What to do:
Write out the entries again. Match each one exactly.

Provided material:

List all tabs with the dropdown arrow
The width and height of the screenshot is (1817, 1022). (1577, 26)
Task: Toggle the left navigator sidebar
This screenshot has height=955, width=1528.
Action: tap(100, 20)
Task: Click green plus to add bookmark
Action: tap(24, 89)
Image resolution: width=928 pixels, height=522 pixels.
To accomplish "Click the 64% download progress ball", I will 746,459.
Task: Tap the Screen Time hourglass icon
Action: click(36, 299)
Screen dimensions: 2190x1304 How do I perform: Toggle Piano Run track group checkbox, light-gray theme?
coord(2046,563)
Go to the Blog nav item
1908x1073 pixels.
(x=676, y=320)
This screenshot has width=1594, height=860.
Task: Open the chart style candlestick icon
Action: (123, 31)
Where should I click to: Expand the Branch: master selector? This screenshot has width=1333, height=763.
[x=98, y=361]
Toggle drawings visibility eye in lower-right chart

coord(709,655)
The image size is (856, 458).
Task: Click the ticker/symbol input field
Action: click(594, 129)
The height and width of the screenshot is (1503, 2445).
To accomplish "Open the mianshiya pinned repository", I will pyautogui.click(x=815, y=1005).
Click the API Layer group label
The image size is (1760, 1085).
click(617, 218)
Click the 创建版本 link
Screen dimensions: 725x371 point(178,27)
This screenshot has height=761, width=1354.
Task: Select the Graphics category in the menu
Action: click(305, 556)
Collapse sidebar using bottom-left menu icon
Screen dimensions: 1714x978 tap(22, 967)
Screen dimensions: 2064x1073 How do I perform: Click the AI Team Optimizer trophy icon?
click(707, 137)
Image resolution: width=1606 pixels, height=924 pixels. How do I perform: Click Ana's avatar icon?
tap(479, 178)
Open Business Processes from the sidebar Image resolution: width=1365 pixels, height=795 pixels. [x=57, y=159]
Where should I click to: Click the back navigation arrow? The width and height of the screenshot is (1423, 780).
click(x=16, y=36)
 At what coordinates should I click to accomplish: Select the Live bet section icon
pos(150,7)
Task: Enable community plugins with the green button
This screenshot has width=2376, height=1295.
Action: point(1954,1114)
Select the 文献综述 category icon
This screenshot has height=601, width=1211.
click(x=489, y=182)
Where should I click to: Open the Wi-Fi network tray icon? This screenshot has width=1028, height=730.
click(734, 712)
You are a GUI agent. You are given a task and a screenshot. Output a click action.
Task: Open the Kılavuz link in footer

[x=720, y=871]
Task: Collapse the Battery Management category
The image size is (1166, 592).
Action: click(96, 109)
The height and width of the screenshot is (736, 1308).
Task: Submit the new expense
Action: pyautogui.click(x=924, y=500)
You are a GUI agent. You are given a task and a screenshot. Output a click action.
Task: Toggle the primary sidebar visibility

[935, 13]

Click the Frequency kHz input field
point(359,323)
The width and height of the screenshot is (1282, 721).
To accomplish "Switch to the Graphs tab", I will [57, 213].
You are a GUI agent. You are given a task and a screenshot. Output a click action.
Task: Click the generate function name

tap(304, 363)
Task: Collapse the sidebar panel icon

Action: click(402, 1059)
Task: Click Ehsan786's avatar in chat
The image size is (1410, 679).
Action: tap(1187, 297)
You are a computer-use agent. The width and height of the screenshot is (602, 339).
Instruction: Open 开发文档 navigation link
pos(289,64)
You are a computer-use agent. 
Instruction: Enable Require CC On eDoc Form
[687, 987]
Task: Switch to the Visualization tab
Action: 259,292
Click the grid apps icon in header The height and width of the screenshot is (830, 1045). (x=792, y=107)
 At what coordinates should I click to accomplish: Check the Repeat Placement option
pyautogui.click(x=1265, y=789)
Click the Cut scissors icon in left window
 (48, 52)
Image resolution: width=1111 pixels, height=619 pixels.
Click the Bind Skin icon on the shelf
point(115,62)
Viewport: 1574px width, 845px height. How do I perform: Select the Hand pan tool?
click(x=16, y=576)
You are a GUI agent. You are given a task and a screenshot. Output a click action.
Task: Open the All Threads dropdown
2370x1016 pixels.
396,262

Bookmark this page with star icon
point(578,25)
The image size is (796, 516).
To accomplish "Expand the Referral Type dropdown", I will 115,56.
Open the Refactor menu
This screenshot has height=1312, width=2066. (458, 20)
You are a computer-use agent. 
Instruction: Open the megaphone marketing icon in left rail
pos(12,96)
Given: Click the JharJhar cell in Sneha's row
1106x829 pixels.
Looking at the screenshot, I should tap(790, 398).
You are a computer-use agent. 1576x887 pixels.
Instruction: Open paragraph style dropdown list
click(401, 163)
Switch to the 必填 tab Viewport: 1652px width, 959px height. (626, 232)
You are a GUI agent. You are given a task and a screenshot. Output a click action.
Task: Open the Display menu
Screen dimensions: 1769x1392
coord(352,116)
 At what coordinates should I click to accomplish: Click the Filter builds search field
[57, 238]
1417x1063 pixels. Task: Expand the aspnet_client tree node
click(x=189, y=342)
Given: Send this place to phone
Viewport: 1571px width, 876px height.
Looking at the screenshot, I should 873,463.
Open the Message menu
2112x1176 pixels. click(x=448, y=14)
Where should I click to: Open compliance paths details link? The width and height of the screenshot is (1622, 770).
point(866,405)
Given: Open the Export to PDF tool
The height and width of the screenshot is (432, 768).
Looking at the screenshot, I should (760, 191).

Output of the exercise:
List all tabs with the dropdown arrow
The width and height of the screenshot is (1817, 1022). (1577, 26)
Task: Toggle the left navigator sidebar
This screenshot has height=955, width=1528.
Action: tap(100, 20)
Task: Click green plus to add bookmark
Action: tap(24, 89)
Image resolution: width=928 pixels, height=522 pixels.
To accomplish "Click the 64% download progress ball", I will 746,459.
Task: Tap the Screen Time hourglass icon
Action: click(36, 299)
Screen dimensions: 2190x1304 How do I perform: Toggle Piano Run track group checkbox, light-gray theme?
coord(2046,563)
Go to the Blog nav item
1908x1073 pixels.
(x=676, y=320)
This screenshot has width=1594, height=860.
Task: Open the chart style candlestick icon
Action: (123, 31)
Where should I click to: Expand the Branch: master selector? This screenshot has width=1333, height=763.
[x=98, y=361]
Toggle drawings visibility eye in lower-right chart

coord(709,655)
The image size is (856, 458).
Task: Click the ticker/symbol input field
Action: click(594, 129)
The height and width of the screenshot is (1503, 2445).
To accomplish "Open the mianshiya pinned repository", I will pyautogui.click(x=815, y=1005).
Click the API Layer group label
The image size is (1760, 1085).
click(617, 218)
Click the 创建版本 link
Screen dimensions: 725x371 point(178,27)
This screenshot has height=761, width=1354.
Task: Select the Graphics category in the menu
Action: click(305, 556)
Collapse sidebar using bottom-left menu icon
Screen dimensions: 1714x978 tap(22, 967)
Screen dimensions: 2064x1073 How do I perform: Click the AI Team Optimizer trophy icon?
click(707, 137)
Image resolution: width=1606 pixels, height=924 pixels. How do I perform: Click Ana's avatar icon?
tap(479, 178)
Open Business Processes from the sidebar Image resolution: width=1365 pixels, height=795 pixels. [x=57, y=159]
Where should I click to: Click the back navigation arrow? The width and height of the screenshot is (1423, 780).
click(x=16, y=36)
 At what coordinates should I click to accomplish: Select the Live bet section icon
pos(150,7)
Task: Enable community plugins with the green button
This screenshot has width=2376, height=1295.
Action: point(1954,1114)
Select the 文献综述 category icon
This screenshot has height=601, width=1211.
click(x=489, y=182)
Where should I click to: Open the Wi-Fi network tray icon? This screenshot has width=1028, height=730.
click(734, 712)
You are a GUI agent. You are given a task and a screenshot. Output a click action.
Task: Open the Kılavuz link in footer

[x=720, y=871]
Task: Collapse the Battery Management category
The image size is (1166, 592).
Action: click(96, 109)
The height and width of the screenshot is (736, 1308).
Task: Submit the new expense
Action: pyautogui.click(x=924, y=500)
You are a GUI agent. You are given a task and a screenshot. Output a click action.
Task: Toggle the primary sidebar visibility

[935, 13]

Click the Frequency kHz input field
point(359,323)
The width and height of the screenshot is (1282, 721).
To accomplish "Switch to the Graphs tab", I will [57, 213].
You are a GUI agent. You are given a task and a screenshot. Output a click action.
Task: Click the generate function name

tap(304, 363)
Task: Collapse the sidebar panel icon

Action: click(402, 1059)
Task: Click Ehsan786's avatar in chat
The image size is (1410, 679).
Action: tap(1187, 297)
You are a computer-use agent. The width and height of the screenshot is (602, 339).
Instruction: Open 开发文档 navigation link
pos(289,64)
You are a computer-use agent. 
Instruction: Enable Require CC On eDoc Form
[687, 987]
Task: Switch to the Visualization tab
Action: 259,292
Click the grid apps icon in header The height and width of the screenshot is (830, 1045). (x=792, y=107)
 At what coordinates should I click to accomplish: Check the Repeat Placement option
pyautogui.click(x=1265, y=789)
Click the Cut scissors icon in left window
 (48, 52)
Image resolution: width=1111 pixels, height=619 pixels.
Click the Bind Skin icon on the shelf
point(115,62)
Viewport: 1574px width, 845px height. How do I perform: Select the Hand pan tool?
click(x=16, y=576)
You are a GUI agent. You are given a task and a screenshot. Output a click action.
Task: Open the All Threads dropdown
2370x1016 pixels.
396,262

Bookmark this page with star icon
point(578,25)
The image size is (796, 516).
To accomplish "Expand the Referral Type dropdown", I will 115,56.
Open the Refactor menu
This screenshot has height=1312, width=2066. (458, 20)
You are a computer-use agent. 
Instruction: Open the megaphone marketing icon in left rail
pos(12,96)
Given: Click the JharJhar cell in Sneha's row
1106x829 pixels.
Looking at the screenshot, I should tap(790, 398).
You are a computer-use agent. 1576x887 pixels.
Instruction: Open paragraph style dropdown list
click(401, 163)
Switch to the 必填 tab Viewport: 1652px width, 959px height. (626, 232)
You are a GUI agent. You are given a task and a screenshot. Output a click action.
Task: Open the Display menu
Screen dimensions: 1769x1392
coord(352,116)
 At what coordinates should I click to accomplish: Click the Filter builds search field
[57, 238]
1417x1063 pixels. Task: Expand the aspnet_client tree node
click(x=189, y=342)
Given: Send this place to phone
Viewport: 1571px width, 876px height.
Looking at the screenshot, I should 873,463.
Open the Message menu
2112x1176 pixels. click(x=448, y=14)
Where should I click to: Open compliance paths details link? The width and height of the screenshot is (1622, 770).
point(866,405)
Given: Open the Export to PDF tool
The height and width of the screenshot is (432, 768).
Looking at the screenshot, I should (760, 191).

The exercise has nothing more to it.